Knowing how much to bid on a given lot is a tricky subject. Obviously, you could just bid $100 on every lot you want and you'd probably get most of them, but that only works for people who love fish and hate money.
Let's take a look at how much money people are actually willing to put down for a lot. If we have an idea of that, you'll know how much you need to bid in order to win without breaking the bank.
First, let's take a look at the actual dollar amount people are willing to bid. These data are based on the maximum bid given by users on lots (~900 bids in total). Even if the bid didn't win, it's shown here. But if someone bid $1 and then upped it to $5, only the $5 bid is counted.
Right away, we can see a few things:
Most people would rather bid low, but not too low ($5-10 is the sweet spot)
Round numbers are popular. Look at how many more people bid $5, $10, $15 or $20 compared to bidding just a dollar more or less
Once you get up to higher prices (above $40 or so), bidding an extra dollar -- $41 instead of $40 -- becomes a popular strategy.
Now, let's apply a rolling average to the data - that's just an average of the last 4 dollar amounts put together. So the bar representing a $10 bid is actually the average number of bids placed at $7, $8, $9 and $10. All this does is remove the spikes at round numbers, making it easier to see how much people are willing to bid.
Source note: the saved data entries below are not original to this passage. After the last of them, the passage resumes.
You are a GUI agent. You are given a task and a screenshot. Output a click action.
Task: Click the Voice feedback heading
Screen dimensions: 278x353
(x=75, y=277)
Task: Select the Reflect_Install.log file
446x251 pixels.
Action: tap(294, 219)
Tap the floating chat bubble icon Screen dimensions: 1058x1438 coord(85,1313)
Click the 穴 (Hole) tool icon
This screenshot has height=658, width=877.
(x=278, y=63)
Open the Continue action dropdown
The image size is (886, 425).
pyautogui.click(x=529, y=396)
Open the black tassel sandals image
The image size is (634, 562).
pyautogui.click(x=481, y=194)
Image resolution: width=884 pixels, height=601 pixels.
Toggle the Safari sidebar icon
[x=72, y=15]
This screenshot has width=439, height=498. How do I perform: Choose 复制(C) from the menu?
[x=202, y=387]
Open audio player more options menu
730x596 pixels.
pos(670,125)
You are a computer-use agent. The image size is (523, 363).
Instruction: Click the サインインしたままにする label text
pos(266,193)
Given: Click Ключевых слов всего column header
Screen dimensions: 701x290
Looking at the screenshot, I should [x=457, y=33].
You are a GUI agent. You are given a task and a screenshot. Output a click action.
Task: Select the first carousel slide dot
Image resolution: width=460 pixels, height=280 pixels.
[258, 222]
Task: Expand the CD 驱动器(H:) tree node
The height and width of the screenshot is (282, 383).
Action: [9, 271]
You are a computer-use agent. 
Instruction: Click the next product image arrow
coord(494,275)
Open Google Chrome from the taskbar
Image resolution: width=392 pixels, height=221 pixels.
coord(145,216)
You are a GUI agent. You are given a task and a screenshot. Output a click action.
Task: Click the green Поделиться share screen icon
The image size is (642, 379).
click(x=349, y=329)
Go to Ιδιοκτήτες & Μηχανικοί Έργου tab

This chart is interesting because it clearly shows how people's interest in spending money drops off as prices increases.
There are some great things for both buyers and sellers to learn here.
Take advantage of the round dollar amount psychological price points. If you only want to spend $5 on something, bid early in the auction. Remember, in a tie, the first bid placed wins. If you're trying to bid at the last minute, bid $6 instead of $5, or $11 instead of $10, to win against people bidding at round dollar amounts.
Remember that there will be more competition for lower priced items. If an auction is ending and you're trying to decide which lots you need to keep a close eye on, you should be more worried about losing the $5 plant than the $100 pleco (assuming you want to win them both equally, of course).
Use the proxy bidding system -- bid what a lot is worth to you, then go on about your day and skip the madness at the end of an auction. This is especially effective with high-priced items. As an example, let's say you really want a bag of high-end plecos. If you bid just a bit below the retail price, chances are no one else will outbid you (remember, the higher the price, the fewer other people you're bidding against), and you can focus on winning other, lower priced lots where there's more competition. If your bid ends up getting bumped up a bit, you still got them for less than retail, and if you get outbid, you at least made the other bidder pay retail (and you probably made a lifelong friend out of the seller).
Don't put $100 worth of shrimp in a single bag - you'll be priced too high for most people, decreasing competition. You'd do better to split that into multiple lots (unless you're selling a single fishbone pinto shrimp for $100, in which case cutting the shrimp in half is probably not going to encourage bidders).
Put a bit of extra stuff in a given lot to encourage people to bid just a bit more than the round number. Once you've broken the psychological barrier of $15, maybe someone will bid $19 on it?
There's no magic "right" number to value each lot at, because every item is worth a different amount. But, look at the smoothed chart above to see how big your target audience is. The cheaper the bag, the more people will be interested.